• [INSTRUCTIONS FOR THE TASK]:
Transcribe the records that follow, preserving every word.

(Collected data entries)
::::::::::
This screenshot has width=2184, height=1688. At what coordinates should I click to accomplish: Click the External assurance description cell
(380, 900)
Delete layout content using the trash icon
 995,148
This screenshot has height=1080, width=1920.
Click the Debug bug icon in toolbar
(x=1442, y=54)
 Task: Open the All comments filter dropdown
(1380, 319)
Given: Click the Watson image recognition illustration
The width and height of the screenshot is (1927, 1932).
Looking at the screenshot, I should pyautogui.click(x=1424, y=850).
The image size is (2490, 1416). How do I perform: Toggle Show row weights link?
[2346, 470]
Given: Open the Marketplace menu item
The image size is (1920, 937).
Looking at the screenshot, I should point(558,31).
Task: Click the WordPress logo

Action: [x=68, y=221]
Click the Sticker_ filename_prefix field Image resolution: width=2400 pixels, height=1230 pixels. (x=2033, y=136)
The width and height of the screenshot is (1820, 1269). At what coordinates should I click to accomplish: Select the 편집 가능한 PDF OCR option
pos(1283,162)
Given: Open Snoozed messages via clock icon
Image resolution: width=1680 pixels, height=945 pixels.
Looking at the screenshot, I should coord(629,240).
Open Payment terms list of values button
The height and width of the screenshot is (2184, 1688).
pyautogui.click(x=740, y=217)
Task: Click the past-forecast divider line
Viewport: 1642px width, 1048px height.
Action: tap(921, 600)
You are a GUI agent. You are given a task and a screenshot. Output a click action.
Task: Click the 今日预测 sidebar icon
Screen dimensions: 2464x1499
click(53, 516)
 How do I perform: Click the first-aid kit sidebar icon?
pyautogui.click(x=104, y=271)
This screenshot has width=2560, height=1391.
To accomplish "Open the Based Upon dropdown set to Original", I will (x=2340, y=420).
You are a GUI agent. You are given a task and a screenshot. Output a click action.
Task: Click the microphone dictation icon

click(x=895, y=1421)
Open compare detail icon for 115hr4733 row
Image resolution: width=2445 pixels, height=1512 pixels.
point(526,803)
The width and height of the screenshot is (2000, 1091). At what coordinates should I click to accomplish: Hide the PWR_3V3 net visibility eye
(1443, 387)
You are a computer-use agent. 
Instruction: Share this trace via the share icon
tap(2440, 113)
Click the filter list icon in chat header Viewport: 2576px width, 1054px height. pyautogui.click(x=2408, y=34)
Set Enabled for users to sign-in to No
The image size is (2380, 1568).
::::::::::
• [TASK SOLUTION]:
This screenshot has width=2184, height=1688. At what coordinates should I click to accomplish: Click the External assurance description cell
(380, 900)
Delete layout content using the trash icon
 995,148
This screenshot has height=1080, width=1920.
Click the Debug bug icon in toolbar
(x=1442, y=54)
 Task: Open the All comments filter dropdown
(1380, 319)
Given: Click the Watson image recognition illustration
The width and height of the screenshot is (1927, 1932).
Looking at the screenshot, I should pyautogui.click(x=1424, y=850).
The image size is (2490, 1416). How do I perform: Toggle Show row weights link?
[2346, 470]
Given: Open the Marketplace menu item
The image size is (1920, 937).
Looking at the screenshot, I should point(558,31).
Task: Click the WordPress logo

Action: [x=68, y=221]
Click the Sticker_ filename_prefix field Image resolution: width=2400 pixels, height=1230 pixels. (x=2033, y=136)
The width and height of the screenshot is (1820, 1269). At what coordinates should I click to accomplish: Select the 편집 가능한 PDF OCR option
pos(1283,162)
Given: Open Snoozed messages via clock icon
Image resolution: width=1680 pixels, height=945 pixels.
Looking at the screenshot, I should coord(629,240).
Open Payment terms list of values button
The height and width of the screenshot is (2184, 1688).
pyautogui.click(x=740, y=217)
Task: Click the past-forecast divider line
Viewport: 1642px width, 1048px height.
Action: tap(921, 600)
You are a GUI agent. You are given a task and a screenshot. Output a click action.
Task: Click the 今日预测 sidebar icon
Screen dimensions: 2464x1499
click(53, 516)
 How do I perform: Click the first-aid kit sidebar icon?
pyautogui.click(x=104, y=271)
This screenshot has width=2560, height=1391.
To accomplish "Open the Based Upon dropdown set to Original", I will (x=2340, y=420).
You are a GUI agent. You are given a task and a screenshot. Output a click action.
Task: Click the microphone dictation icon

click(x=895, y=1421)
Open compare detail icon for 115hr4733 row
Image resolution: width=2445 pixels, height=1512 pixels.
point(526,803)
The width and height of the screenshot is (2000, 1091). At what coordinates should I click to accomplish: Hide the PWR_3V3 net visibility eye
(1443, 387)
You are a computer-use agent. 
Instruction: Share this trace via the share icon
tap(2440, 113)
Click the filter list icon in chat header Viewport: 2576px width, 1054px height. pyautogui.click(x=2408, y=34)
Set Enabled for users to sign-in to No
The image size is (2380, 1568).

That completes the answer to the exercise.